Monday, 2 September 2019

A Comedy On This Day: I Didn't Know You Cared - A Knitter In The Family (3 September 1975)

LES: Look at it all. Gloom, muck, desolation. Ugliness.

MORT: Aye. Bloody marvellous, in't it?

 Only the second episode, and the studio audience are audibly subdued and hesitant at times. You can tell that they're trying to orient themselves around what sort of comedy this is and how it works. It has no familiar stars in it, and the rhythm and object of the jokes feels different to anything else. Peter Tinniswood was one of those writers with his own distinct idiom (none of his characters speak like people in any other programme) and I Didn't Know You Cared doesn't try to iron it out, making a virtue of this peculiarity instead. It's also very Northern/ Yorkshire and working-class, and so presumably harder for the Television Centre audience to quickly identify with.
 The audience become more won over by a bravura performance by Vanda Godsell as Carter's soon-to-be mother-in-law. Mrs Partington is a truly appalling woman, mean, judgemental and uninterested in others, traits that are revealed in a near-incessant monologue.
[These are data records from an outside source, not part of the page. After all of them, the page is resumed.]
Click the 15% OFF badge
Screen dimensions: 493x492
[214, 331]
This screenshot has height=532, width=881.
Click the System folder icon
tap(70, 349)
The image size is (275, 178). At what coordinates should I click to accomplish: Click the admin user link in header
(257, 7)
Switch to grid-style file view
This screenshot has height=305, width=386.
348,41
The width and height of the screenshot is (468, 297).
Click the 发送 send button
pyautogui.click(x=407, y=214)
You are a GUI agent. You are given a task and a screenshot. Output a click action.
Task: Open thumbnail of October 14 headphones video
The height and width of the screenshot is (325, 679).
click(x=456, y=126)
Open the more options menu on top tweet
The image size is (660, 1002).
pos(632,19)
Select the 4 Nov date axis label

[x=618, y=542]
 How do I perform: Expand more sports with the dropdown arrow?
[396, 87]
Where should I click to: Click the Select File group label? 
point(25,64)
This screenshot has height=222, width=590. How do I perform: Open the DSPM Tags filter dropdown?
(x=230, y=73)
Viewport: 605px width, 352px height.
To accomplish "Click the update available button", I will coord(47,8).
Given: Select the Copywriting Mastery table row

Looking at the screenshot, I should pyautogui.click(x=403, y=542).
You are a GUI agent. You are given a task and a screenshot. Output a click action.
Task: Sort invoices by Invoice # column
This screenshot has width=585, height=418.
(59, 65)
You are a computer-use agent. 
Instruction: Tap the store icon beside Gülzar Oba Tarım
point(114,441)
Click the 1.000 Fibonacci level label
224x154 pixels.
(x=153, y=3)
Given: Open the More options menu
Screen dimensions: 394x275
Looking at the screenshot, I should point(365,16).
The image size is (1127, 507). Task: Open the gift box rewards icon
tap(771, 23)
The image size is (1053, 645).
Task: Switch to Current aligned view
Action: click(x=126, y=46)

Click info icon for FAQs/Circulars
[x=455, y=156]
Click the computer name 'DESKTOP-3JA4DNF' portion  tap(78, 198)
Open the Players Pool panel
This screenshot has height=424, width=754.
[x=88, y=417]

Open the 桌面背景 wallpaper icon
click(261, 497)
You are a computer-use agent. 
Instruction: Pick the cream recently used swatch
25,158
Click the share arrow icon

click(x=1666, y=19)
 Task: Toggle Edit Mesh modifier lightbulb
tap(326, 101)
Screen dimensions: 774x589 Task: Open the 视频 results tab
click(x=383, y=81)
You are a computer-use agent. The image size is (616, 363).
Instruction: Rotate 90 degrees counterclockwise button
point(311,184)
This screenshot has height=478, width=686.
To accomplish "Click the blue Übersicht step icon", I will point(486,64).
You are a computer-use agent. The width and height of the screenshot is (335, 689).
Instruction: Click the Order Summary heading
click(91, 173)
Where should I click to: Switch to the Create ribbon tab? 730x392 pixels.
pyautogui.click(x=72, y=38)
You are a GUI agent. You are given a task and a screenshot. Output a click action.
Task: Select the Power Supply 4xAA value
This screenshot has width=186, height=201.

Watching and understanding this character makes more sense of the rest of the world depicted in I Didn't Know You Cared, explaining why these menfolk are so gloomy and fatalistic about dealing with women.
 Personally, the one thing that really made me laugh in this episode was it's most extreme statement, when a despondent Uncle Mort reflects that, "Still, there's a lot to be said for death. I'll bet it's not half so boring as life."

Sunday, 1 September 2019

A Comedy On This Day: Rising Damp - The New Tenant (2 September 1974)

 The first episode, but not strictly from the first series. Actually part of an unofficial Comedy Playhouse-type series of six weekly playlets from Yorkshire Television. So what were the other five? A mixed bag, it would seem. Galton & Simpson's You'll Never Walk Alone, about Leeds United fans (led by Brian Glover) on a train to London for the Cup Final, was only ever intended to be a one-off. Brotherly Love with Keith Barron as a miner-turned property speculator. Slater's Day, with John Junkin as a PR man, a rare comedy excursion from Chris Boucher. Barry Took's Badger's Set, featured Julian Orchard doubling as a famous personality and his uncomprehending old father. And a second long-running success for Yorkshire, Oh No It's Selwyn Froggit.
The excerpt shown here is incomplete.